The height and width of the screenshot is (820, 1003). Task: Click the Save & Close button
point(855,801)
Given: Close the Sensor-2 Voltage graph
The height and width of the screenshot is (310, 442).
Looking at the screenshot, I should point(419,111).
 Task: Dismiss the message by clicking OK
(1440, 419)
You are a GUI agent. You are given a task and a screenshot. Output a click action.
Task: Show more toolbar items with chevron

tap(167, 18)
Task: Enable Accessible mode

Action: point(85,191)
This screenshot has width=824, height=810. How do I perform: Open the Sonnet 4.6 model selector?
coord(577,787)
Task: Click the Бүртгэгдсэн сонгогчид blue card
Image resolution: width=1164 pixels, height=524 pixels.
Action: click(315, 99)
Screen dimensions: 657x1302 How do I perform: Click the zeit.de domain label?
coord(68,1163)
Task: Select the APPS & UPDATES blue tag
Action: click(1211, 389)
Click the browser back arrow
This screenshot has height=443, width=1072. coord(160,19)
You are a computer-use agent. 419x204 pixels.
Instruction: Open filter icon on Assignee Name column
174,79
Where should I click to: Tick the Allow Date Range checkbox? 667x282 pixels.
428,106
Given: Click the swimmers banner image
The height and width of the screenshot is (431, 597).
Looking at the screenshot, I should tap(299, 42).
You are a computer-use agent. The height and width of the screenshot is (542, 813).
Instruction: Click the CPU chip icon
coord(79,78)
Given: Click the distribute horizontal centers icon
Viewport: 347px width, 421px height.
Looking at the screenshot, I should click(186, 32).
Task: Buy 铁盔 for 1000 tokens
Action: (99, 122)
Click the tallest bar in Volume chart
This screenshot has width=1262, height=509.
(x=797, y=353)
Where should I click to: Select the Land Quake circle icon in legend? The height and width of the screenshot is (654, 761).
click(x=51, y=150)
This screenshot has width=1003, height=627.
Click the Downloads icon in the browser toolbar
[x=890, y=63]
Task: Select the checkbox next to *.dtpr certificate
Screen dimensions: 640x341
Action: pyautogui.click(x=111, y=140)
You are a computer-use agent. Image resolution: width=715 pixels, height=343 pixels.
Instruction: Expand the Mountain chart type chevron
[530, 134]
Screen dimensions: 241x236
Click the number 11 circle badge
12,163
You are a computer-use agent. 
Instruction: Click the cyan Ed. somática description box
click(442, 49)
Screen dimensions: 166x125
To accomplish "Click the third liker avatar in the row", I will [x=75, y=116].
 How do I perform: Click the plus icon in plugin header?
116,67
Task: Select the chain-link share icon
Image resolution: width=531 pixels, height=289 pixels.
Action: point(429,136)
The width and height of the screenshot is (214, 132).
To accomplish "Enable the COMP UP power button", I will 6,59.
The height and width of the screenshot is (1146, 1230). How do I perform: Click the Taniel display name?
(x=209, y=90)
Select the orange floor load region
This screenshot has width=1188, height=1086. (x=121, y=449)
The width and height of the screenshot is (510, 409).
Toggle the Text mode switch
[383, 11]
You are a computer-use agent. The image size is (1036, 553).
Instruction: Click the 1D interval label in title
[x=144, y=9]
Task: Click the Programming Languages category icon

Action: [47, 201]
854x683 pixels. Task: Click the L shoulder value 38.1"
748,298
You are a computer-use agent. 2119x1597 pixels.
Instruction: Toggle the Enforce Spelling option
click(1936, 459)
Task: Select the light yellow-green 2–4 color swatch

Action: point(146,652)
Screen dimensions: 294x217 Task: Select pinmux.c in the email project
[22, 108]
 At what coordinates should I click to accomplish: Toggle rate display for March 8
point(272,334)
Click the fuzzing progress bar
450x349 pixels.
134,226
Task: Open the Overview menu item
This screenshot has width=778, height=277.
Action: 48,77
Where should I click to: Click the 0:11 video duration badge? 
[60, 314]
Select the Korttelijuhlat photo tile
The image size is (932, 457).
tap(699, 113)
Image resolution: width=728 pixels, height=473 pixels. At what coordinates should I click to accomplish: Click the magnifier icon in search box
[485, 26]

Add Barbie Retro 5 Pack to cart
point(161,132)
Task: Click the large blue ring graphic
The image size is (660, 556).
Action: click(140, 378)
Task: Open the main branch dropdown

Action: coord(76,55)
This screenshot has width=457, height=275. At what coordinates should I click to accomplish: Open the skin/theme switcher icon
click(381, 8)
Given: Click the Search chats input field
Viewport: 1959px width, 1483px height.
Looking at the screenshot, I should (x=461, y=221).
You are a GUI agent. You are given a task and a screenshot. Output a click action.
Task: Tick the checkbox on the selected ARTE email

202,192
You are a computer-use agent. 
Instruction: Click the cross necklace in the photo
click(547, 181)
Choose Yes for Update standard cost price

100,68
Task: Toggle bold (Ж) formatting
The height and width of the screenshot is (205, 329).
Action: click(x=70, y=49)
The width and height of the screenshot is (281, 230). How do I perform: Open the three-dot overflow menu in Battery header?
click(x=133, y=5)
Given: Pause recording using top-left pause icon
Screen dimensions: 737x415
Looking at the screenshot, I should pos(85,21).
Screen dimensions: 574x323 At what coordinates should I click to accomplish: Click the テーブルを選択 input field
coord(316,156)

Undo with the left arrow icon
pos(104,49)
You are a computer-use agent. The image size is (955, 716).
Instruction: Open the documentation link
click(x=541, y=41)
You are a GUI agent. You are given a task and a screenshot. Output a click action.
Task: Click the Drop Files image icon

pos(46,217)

▶ _WHAT TO DO_: Recast all of the material above as a numbered list, one entry per line, omitting the blank lines.

▶ _EXPECTED ANSWER_:
1. The height and width of the screenshot is (820, 1003). Task: Click the Save & Close button
2. point(855,801)
3. Given: Close the Sensor-2 Voltage graph
4. The height and width of the screenshot is (310, 442).
5. Looking at the screenshot, I should point(419,111).
6.  Task: Dismiss the message by clicking OK
7. (1440, 419)
8. You are a GUI agent. You are given a task and a screenshot. Output a click action.
9. Task: Show more toolbar items with chevron
10. tap(167, 18)
11. Task: Enable Accessible mode
12. Action: point(85,191)
13. This screenshot has width=824, height=810. How do I perform: Open the Sonnet 4.6 model selector?
14. coord(577,787)
15. Task: Click the Бүртгэгдсэн сонгогчид blue card
16. Image resolution: width=1164 pixels, height=524 pixels.
17. Action: click(315, 99)
18. Screen dimensions: 657x1302 How do I perform: Click the zeit.de domain label?
19. coord(68,1163)
20. Task: Select the APPS & UPDATES blue tag
21. Action: click(1211, 389)
22. Click the browser back arrow
23. This screenshot has height=443, width=1072. coord(160,19)
24. You are a computer-use agent. 419x204 pixels.
25. Instruction: Open filter icon on Assignee Name column
26. 174,79
27. Where should I click to: Tick the Allow Date Range checkbox? 667x282 pixels.
28. 428,106
29. Given: Click the swimmers banner image
30. The height and width of the screenshot is (431, 597).
31. Looking at the screenshot, I should tap(299, 42).
32. You are a computer-use agent. The height and width of the screenshot is (542, 813).
33. Instruction: Click the CPU chip icon
34. coord(79,78)
35. Given: Click the distribute horizontal centers icon
36. Viewport: 347px width, 421px height.
37. Looking at the screenshot, I should click(186, 32).
38. Task: Buy 铁盔 for 1000 tokens
39. Action: (99, 122)
40. Click the tallest bar in Volume chart
41. This screenshot has width=1262, height=509.
42. (x=797, y=353)
43. Where should I click to: Select the Land Quake circle icon in legend? The height and width of the screenshot is (654, 761).
44. click(x=51, y=150)
45. This screenshot has width=1003, height=627.
46. Click the Downloads icon in the browser toolbar
47. [x=890, y=63]
48. Task: Select the checkbox next to *.dtpr certificate
49. Screen dimensions: 640x341
50. Action: pyautogui.click(x=111, y=140)
51. You are a computer-use agent. Image resolution: width=715 pixels, height=343 pixels.
52. Instruction: Expand the Mountain chart type chevron
53. [530, 134]
54. Screen dimensions: 241x236
55. Click the number 11 circle badge
56. 12,163
57. You are a computer-use agent. 
58. Instruction: Click the cyan Ed. somática description box
59. click(442, 49)
60. Screen dimensions: 166x125
61. To accomplish "Click the third liker avatar in the row", I will [x=75, y=116].
62.  How do I perform: Click the plus icon in plugin header?
63. 116,67
64. Task: Select the chain-link share icon
65. Image resolution: width=531 pixels, height=289 pixels.
66. Action: point(429,136)
67. The width and height of the screenshot is (214, 132).
68. To accomplish "Enable the COMP UP power button", I will 6,59.
69. The height and width of the screenshot is (1146, 1230). How do I perform: Click the Taniel display name?
70. (x=209, y=90)
71. Select the orange floor load region
72. This screenshot has width=1188, height=1086. (x=121, y=449)
73. The width and height of the screenshot is (510, 409).
74. Toggle the Text mode switch
75. [383, 11]
76. You are a computer-use agent. The image size is (1036, 553).
77. Instruction: Click the 1D interval label in title
78. [x=144, y=9]
79. Task: Click the Programming Languages category icon
80. Action: [47, 201]
81. 854x683 pixels. Task: Click the L shoulder value 38.1"
82. 748,298
83. You are a computer-use agent. 2119x1597 pixels.
84. Instruction: Toggle the Enforce Spelling option
85. click(1936, 459)
86. Task: Select the light yellow-green 2–4 color swatch
87. Action: point(146,652)
88. Screen dimensions: 294x217 Task: Select pinmux.c in the email project
89. [22, 108]
90.  At what coordinates should I click to accomplish: Toggle rate display for March 8
91. point(272,334)
92. Click the fuzzing progress bar
93. 450x349 pixels.
94. 134,226
95. Task: Open the Overview menu item
96. This screenshot has width=778, height=277.
97. Action: 48,77
98. Where should I click to: Click the 0:11 video duration badge? 
99. [60, 314]
100. Select the Korttelijuhlat photo tile
101. The image size is (932, 457).
102. tap(699, 113)
103. Image resolution: width=728 pixels, height=473 pixels. At what coordinates should I click to accomplish: Click the magnifier icon in search box
104. [485, 26]
105. Add Barbie Retro 5 Pack to cart
106. point(161,132)
107. Task: Click the large blue ring graphic
108. The image size is (660, 556).
109. Action: click(140, 378)
110. Task: Open the main branch dropdown
111. Action: coord(76,55)
112. This screenshot has width=457, height=275. At what coordinates should I click to accomplish: Open the skin/theme switcher icon
113. click(381, 8)
114. Given: Click the Search chats input field
115. Viewport: 1959px width, 1483px height.
116. Looking at the screenshot, I should (x=461, y=221).
117. You are a GUI agent. You are given a task and a screenshot. Output a click action.
118. Task: Tick the checkbox on the selected ARTE email
119. 202,192
120. You are a computer-use agent. 
121. Instruction: Click the cross necklace in the photo
122. click(547, 181)
123. Choose Yes for Update standard cost price
124. 100,68
125. Task: Toggle bold (Ж) formatting
126. The height and width of the screenshot is (205, 329).
127. Action: click(x=70, y=49)
128. The width and height of the screenshot is (281, 230). How do I perform: Open the three-dot overflow menu in Battery header?
129. click(x=133, y=5)
130. Given: Pause recording using top-left pause icon
131. Screen dimensions: 737x415
132. Looking at the screenshot, I should pos(85,21).
133. Screen dimensions: 574x323 At what coordinates should I click to accomplish: Click the テーブルを選択 input field
134. coord(316,156)
135. Undo with the left arrow icon
136. pos(104,49)
137. You are a computer-use agent. The image size is (955, 716).
138. Instruction: Open the documentation link
139. click(x=541, y=41)
140. You are a GUI agent. You are given a task and a screenshot. Output a click action.
141. Task: Click the Drop Files image icon
142. pos(46,217)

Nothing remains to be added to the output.